When I was in school, I had several teachers that required us to journal on a regular basis. Of course there were certain parameters and topics we had to cover. We were graded according to how well we followed instructions, and whether our writing was free of spelling and grammatical errors. Many clients I work with have had the same experience with journaling. So when I bring up the fact that journaling has been shown to improve mental health, they are hesitant, approaching it like a school assignment. But this is not what I'm suggesting.
James Pennebaker, a social psychologist and researcher, pioneered what is known as the expressive writing method—an intervention that has shown to improve the mental and emotional health of participants. The research done by Pennebaker showed that writing about one's own story can help with coping and processing memories. Here is the step-by-step process for journaling using this method:
1. Find a notebook or journal.
It doesn't have to be a fancy leather-bound diary—a simple notebook with lines will do.
2. Time yourself for 15 minutes.
Set a watch or the timer on your phone.
3. Write about a specific memory or an issue you are currently dealing with.

⁂

■ Work required
Continue the piece on expressive writing and journaling, starting after its final sentence.

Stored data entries
⁂

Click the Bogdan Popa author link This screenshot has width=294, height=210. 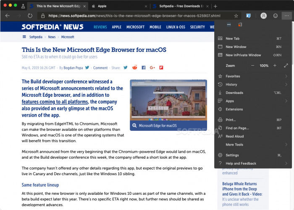(x=74, y=67)
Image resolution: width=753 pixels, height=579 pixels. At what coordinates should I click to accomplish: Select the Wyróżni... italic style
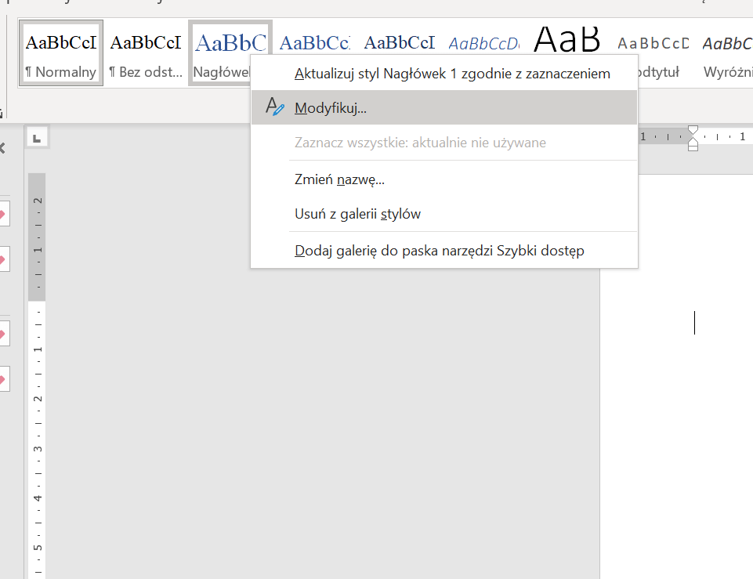tap(727, 52)
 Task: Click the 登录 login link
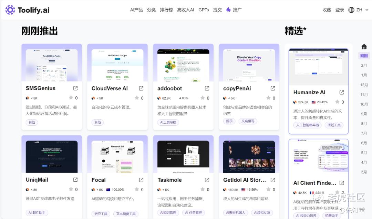[x=340, y=10]
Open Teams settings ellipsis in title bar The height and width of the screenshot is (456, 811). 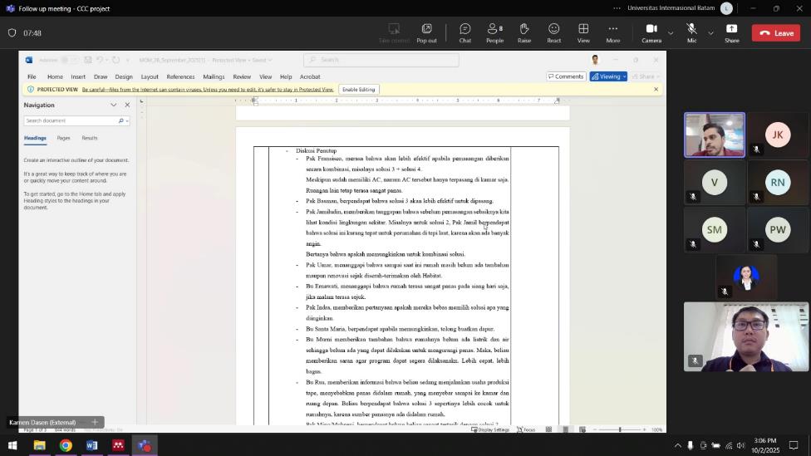click(616, 8)
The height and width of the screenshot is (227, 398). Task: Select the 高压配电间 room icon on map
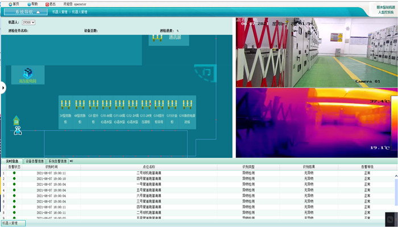click(27, 73)
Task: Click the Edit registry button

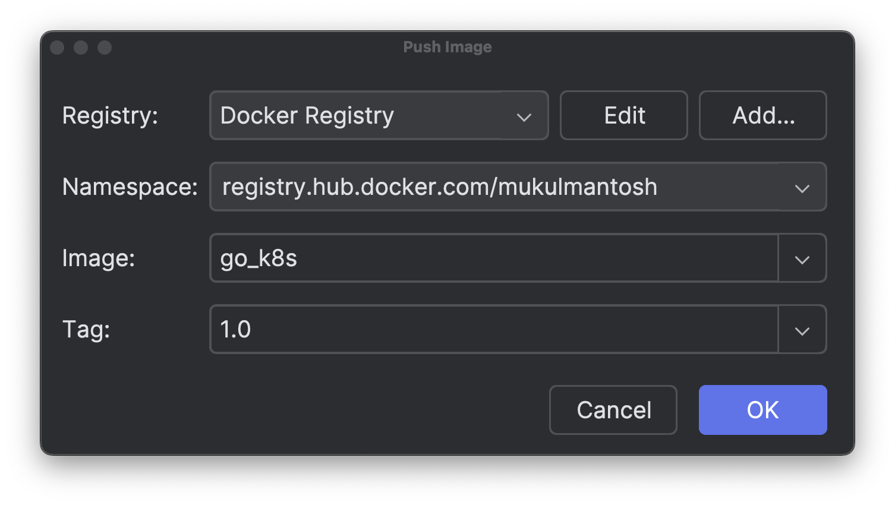Action: point(624,115)
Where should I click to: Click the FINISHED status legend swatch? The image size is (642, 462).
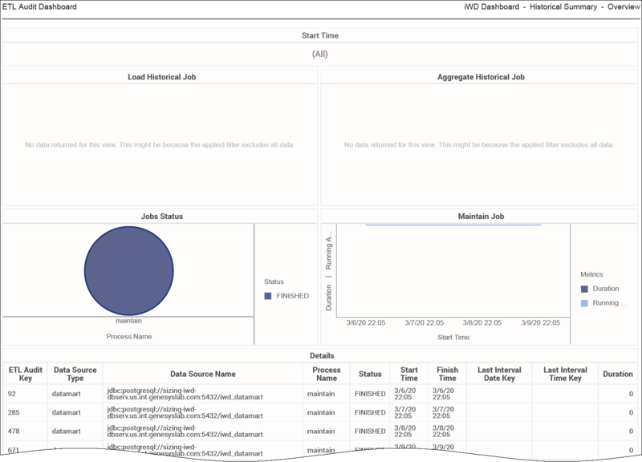[x=269, y=296]
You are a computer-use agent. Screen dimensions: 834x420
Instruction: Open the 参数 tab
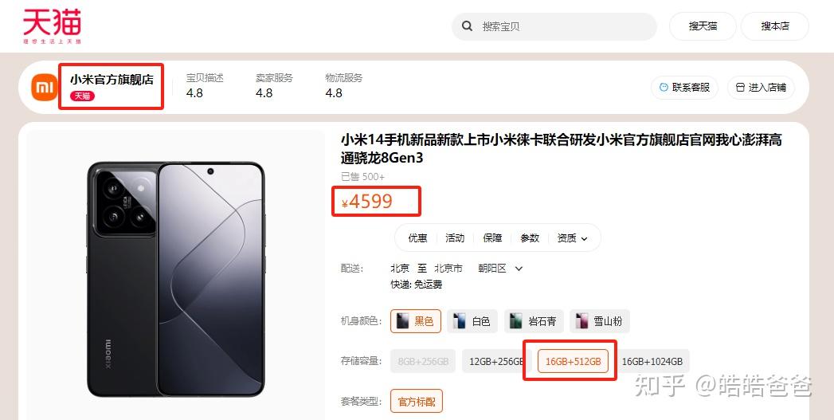[530, 238]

⁂

■ Response to the exercise
Don't worry about spelling or grammar. You are not being graded. This is all about getting your emotions out on paper.
4. Do this four days in a row.
Try writing before bed when you are winding down, or during some quiet time when you won't be interrupted.
Unlike the tedious journaling that many of us did in school, this activity is meant to be freeing. You may find that your entries turn into prayers and one-sided conversations with God on paper. One reason I believe this method works is that you are allowing yourself to process things through free association—the same thing one does during therapy.
When traumatic things happen in our lives, we often try to find meaning. Words are meanings, and when you put your experience into words, you might be surprised at the insight and meaning you discover.
So there you go. Give it a shot and let me know what happens.